> **PROBLEMS TO WORK ON**:
1. Please list every artist or artist group named in the sentence of the Taipei Biennial article below that begins "They will be joined by."
2. Write the next part of the Taipei Biennial article below, picking up after its final sentence.

> **TEXT PASSAGE**:

● ● ● ● ●

The Taipei Fine Arts Museum on Friday announced a list of 39 people who are to take part in this year’s Taipei Biennial, scheduled for Nov. 21.
Curated by French sociologist and philosopher Bruno Latour and Paris-based independent curator Martin Guinard, the 12th edition of the exhibition aims to “introduce political and diplomatic tactics into the realm of environmental discussions,” the museum said.
Paiwan artist Aruwai Kaumakan, Mexican artist Antonio Vega Macotela and Moroccan artist Hicham Berrada are among those to be featured in the biennial, titled “You and I Don’t Live on the Same Planet,” it said.
They will be joined by artists Chang Yung-ta (張永達), Huang Hai-hsin (黃海欣), June Balthazard, Pierre Pauze and Daniel Steegmann Mangrane, and London-based duo Cooking Sections, among others, it said.
“It seems that the divisions on ecological questions are so great that disagreements are no longer about differences of ‘vision’ or ‘point of view’ about the world, but a question of ‘the material nature’ of the very planet that we are talking about,” the curators said.
“In this context, the curators hope to trigger what Latour calls ‘new diplomatic encounters,’” the museum said.
“The key feature of a diplomatic encounter is that there is no arbiter, referee or judge who would sit above the situation to decide who is right or wrong about an issue,” the curators said. “In the fictional space of the exhibition, we wish to multiply those encounters to mimic what would be needed in the real world.”

● ● ● ● ●

> **DATA EXTRACTS**:
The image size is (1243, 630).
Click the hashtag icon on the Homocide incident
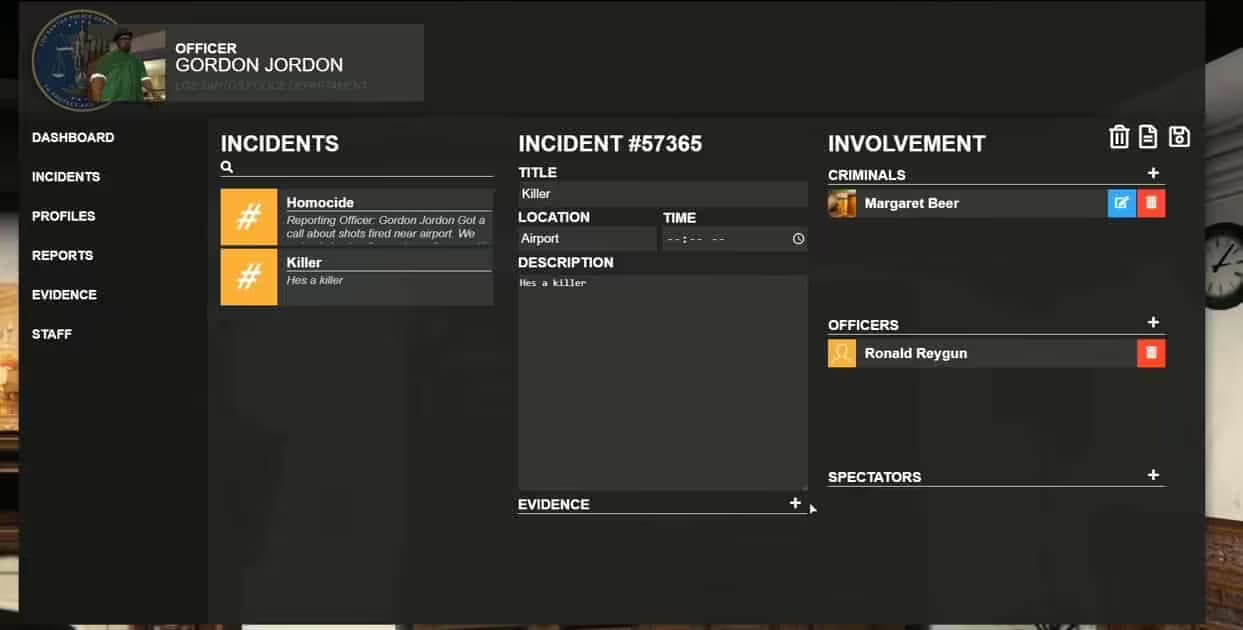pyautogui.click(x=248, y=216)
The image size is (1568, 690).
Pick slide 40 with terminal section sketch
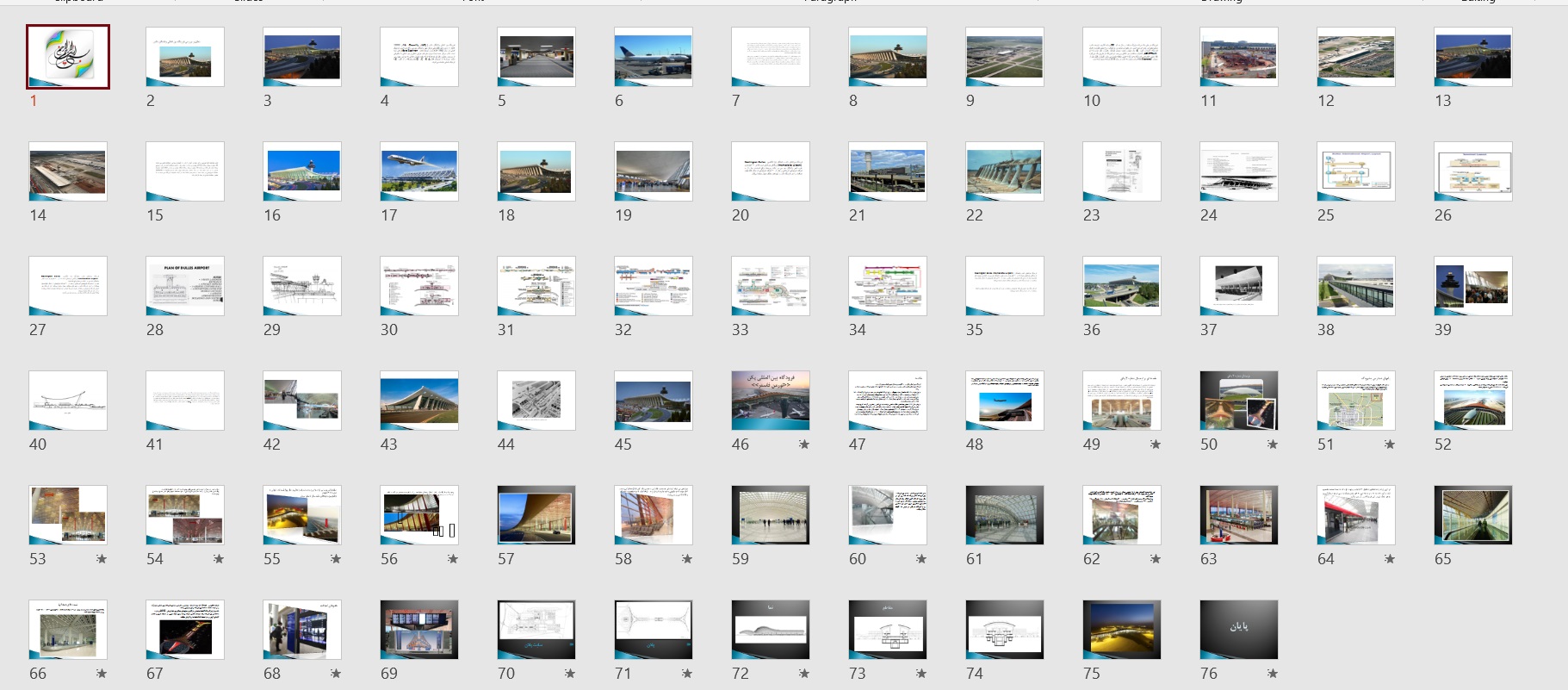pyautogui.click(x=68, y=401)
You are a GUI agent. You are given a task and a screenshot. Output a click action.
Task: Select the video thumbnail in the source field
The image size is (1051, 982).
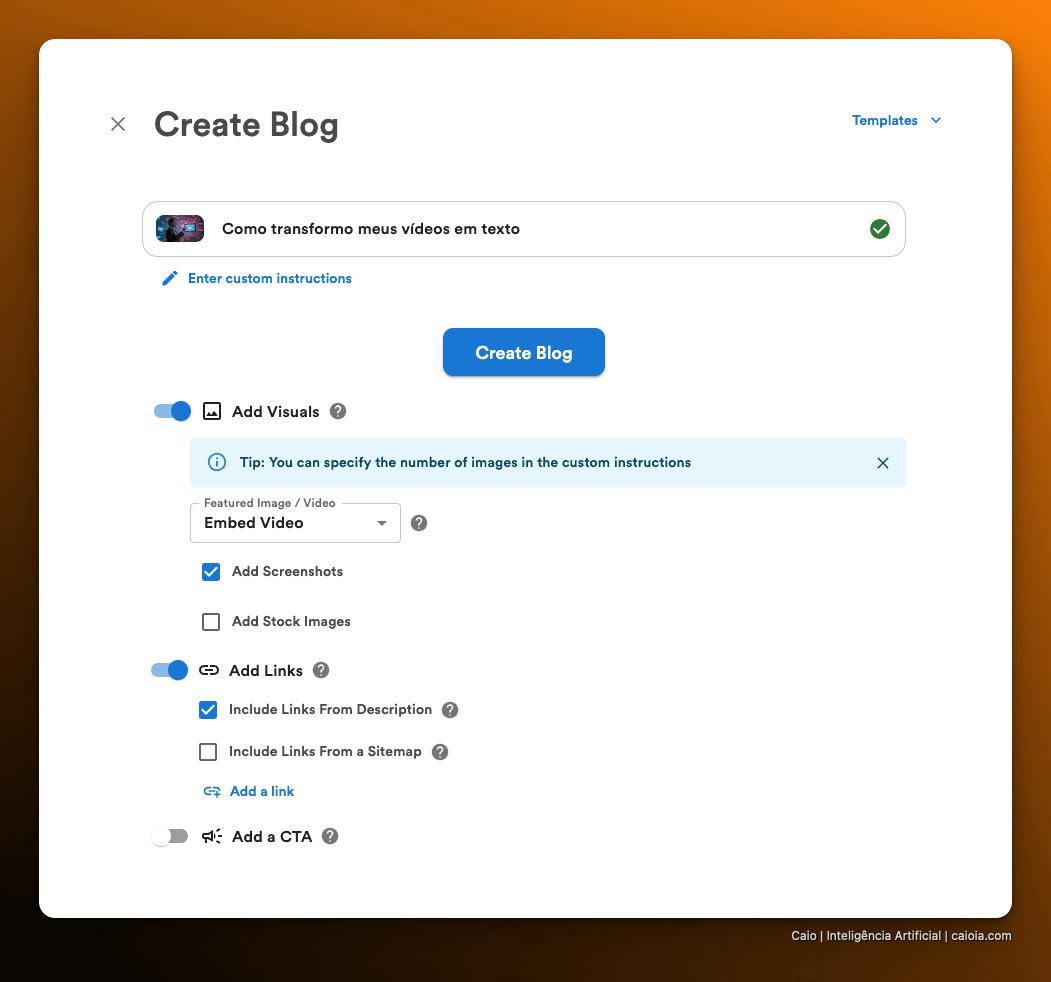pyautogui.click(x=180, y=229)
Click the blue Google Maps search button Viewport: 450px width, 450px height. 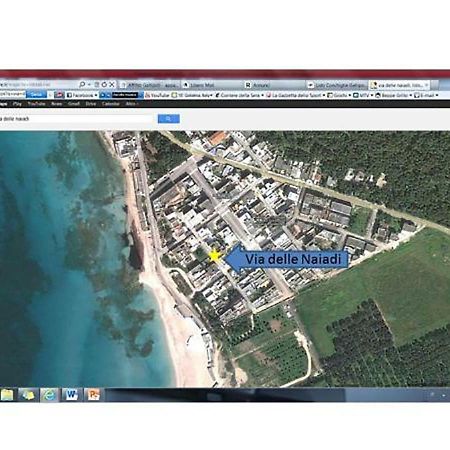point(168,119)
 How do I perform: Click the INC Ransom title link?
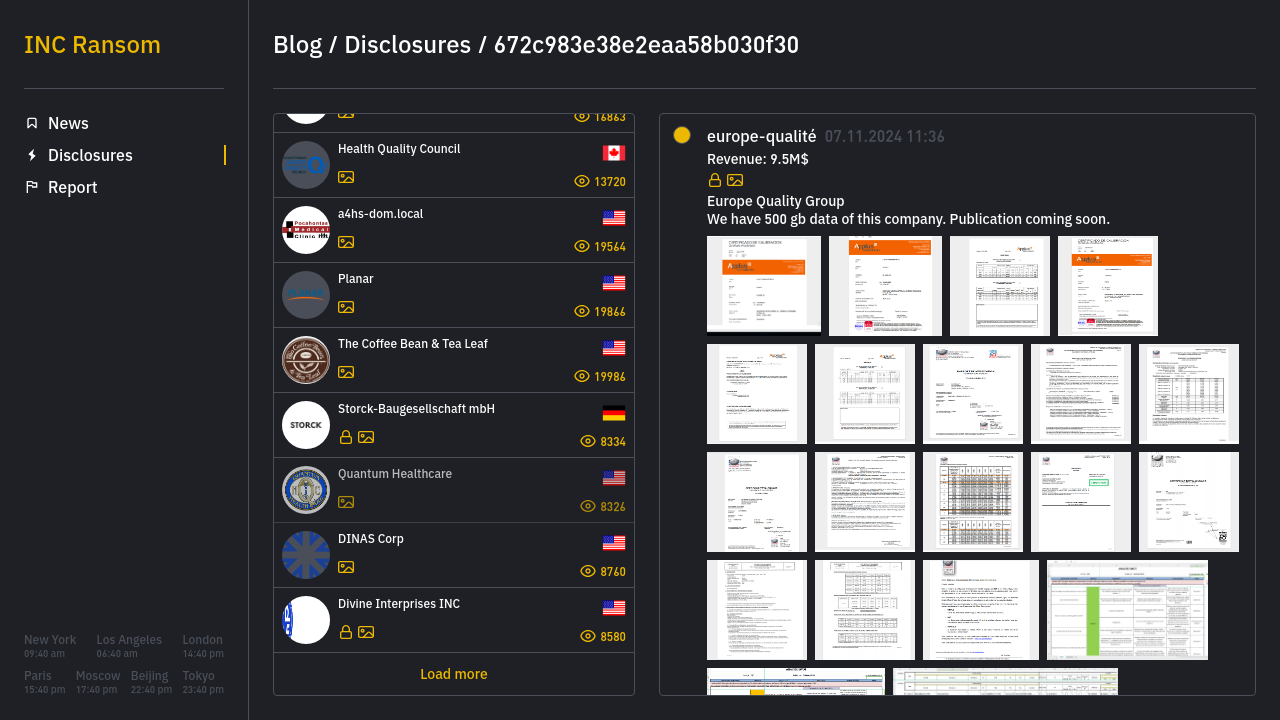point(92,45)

● ● ● ● ●

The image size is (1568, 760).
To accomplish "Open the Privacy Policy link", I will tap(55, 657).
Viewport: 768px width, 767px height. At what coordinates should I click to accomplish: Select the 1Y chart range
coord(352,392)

● ● ● ● ●

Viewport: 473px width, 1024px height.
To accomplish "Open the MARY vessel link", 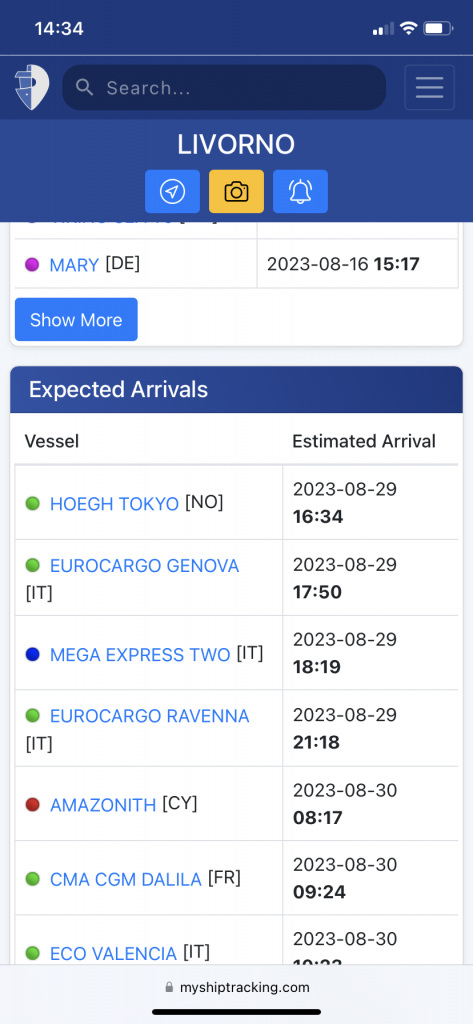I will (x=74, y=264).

● ● ● ● ●

> **ANSWERS IN ORDER**:
1.
- Chang Yung-ta (張永達)
- Huang Hai-hsin (黃海欣)
- June Balthazard
- Pierre Pauze
- Daniel Steegmann Mangrane
- Cooking Sections

2.
At this year’s biennial, which is being imagined as a “planetarium,” each artist would represent a “pull of gravity,” the museum said, adding that Mt Project founder and director Eva Lin (林怡華) is the curator of the biennial’s public program.
One of the highlights of this year’s program is Theater of Negotiations (協商劇場), a collaborative project with experts and students from the Taiwan Science, Technology and Society Association, it said.
Originally to open in October, the Taipei Biennial was pushed back by a month due to the COVID-19 pandemic.
The biennial is now expected to run through March 14 next year.
The Taipei Biennial is the museum’s “most important exhibition,” and a major mechanism for dialogue between Taiwan and the world, it said.